### AIM OF THE TASK
Set down the records again, keeping each line exactly as it is.

+ + + + + + +

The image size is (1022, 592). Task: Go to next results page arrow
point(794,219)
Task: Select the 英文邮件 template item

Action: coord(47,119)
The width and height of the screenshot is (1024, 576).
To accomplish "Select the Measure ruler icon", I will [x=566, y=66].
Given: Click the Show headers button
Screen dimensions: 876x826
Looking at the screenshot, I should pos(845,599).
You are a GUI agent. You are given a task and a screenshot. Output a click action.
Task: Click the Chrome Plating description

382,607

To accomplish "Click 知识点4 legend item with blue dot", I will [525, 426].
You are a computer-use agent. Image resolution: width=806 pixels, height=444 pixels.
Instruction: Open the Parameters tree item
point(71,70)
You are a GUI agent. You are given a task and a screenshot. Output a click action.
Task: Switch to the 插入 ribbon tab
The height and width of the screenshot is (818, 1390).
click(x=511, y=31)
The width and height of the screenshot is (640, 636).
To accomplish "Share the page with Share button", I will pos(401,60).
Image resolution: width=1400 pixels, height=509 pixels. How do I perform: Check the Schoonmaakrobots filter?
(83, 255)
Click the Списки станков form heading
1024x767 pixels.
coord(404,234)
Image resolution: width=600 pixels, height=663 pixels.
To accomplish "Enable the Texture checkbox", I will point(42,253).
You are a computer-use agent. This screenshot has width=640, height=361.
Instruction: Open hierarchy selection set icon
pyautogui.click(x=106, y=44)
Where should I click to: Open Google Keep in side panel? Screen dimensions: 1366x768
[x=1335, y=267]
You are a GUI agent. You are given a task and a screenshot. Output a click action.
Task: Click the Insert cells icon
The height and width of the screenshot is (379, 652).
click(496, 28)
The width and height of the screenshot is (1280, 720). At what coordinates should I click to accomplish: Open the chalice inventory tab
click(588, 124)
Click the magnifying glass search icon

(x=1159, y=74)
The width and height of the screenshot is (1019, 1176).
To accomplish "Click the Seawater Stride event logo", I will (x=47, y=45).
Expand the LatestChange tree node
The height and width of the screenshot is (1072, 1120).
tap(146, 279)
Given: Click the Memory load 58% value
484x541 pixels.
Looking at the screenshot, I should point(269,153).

+ + + + + + +

### SOLUTION TO THIS PROBLEM
The image size is (1022, 592). Task: Go to next results page arrow
point(794,219)
Task: Select the 英文邮件 template item

Action: coord(47,119)
The width and height of the screenshot is (1024, 576).
To accomplish "Select the Measure ruler icon", I will [x=566, y=66].
Given: Click the Show headers button
Screen dimensions: 876x826
Looking at the screenshot, I should pos(845,599).
You are a GUI agent. You are given a task and a screenshot. Output a click action.
Task: Click the Chrome Plating description

382,607

To accomplish "Click 知识点4 legend item with blue dot", I will [525, 426].
You are a computer-use agent. Image resolution: width=806 pixels, height=444 pixels.
Instruction: Open the Parameters tree item
point(71,70)
You are a GUI agent. You are given a task and a screenshot. Output a click action.
Task: Switch to the 插入 ribbon tab
The height and width of the screenshot is (818, 1390).
click(x=511, y=31)
The width and height of the screenshot is (640, 636).
To accomplish "Share the page with Share button", I will pos(401,60).
Image resolution: width=1400 pixels, height=509 pixels. How do I perform: Check the Schoonmaakrobots filter?
(83, 255)
Click the Списки станков form heading
1024x767 pixels.
coord(404,234)
Image resolution: width=600 pixels, height=663 pixels.
To accomplish "Enable the Texture checkbox", I will point(42,253).
You are a computer-use agent. This screenshot has width=640, height=361.
Instruction: Open hierarchy selection set icon
pyautogui.click(x=106, y=44)
Where should I click to: Open Google Keep in side panel? Screen dimensions: 1366x768
[x=1335, y=267]
You are a GUI agent. You are given a task and a screenshot. Output a click action.
Task: Click the Insert cells icon
The height and width of the screenshot is (379, 652).
click(496, 28)
The width and height of the screenshot is (1280, 720). At what coordinates should I click to accomplish: Open the chalice inventory tab
click(588, 124)
Click the magnifying glass search icon

(x=1159, y=74)
The width and height of the screenshot is (1019, 1176).
To accomplish "Click the Seawater Stride event logo", I will (x=47, y=45).
Expand the LatestChange tree node
The height and width of the screenshot is (1072, 1120).
tap(146, 279)
Given: Click the Memory load 58% value
484x541 pixels.
Looking at the screenshot, I should point(269,153).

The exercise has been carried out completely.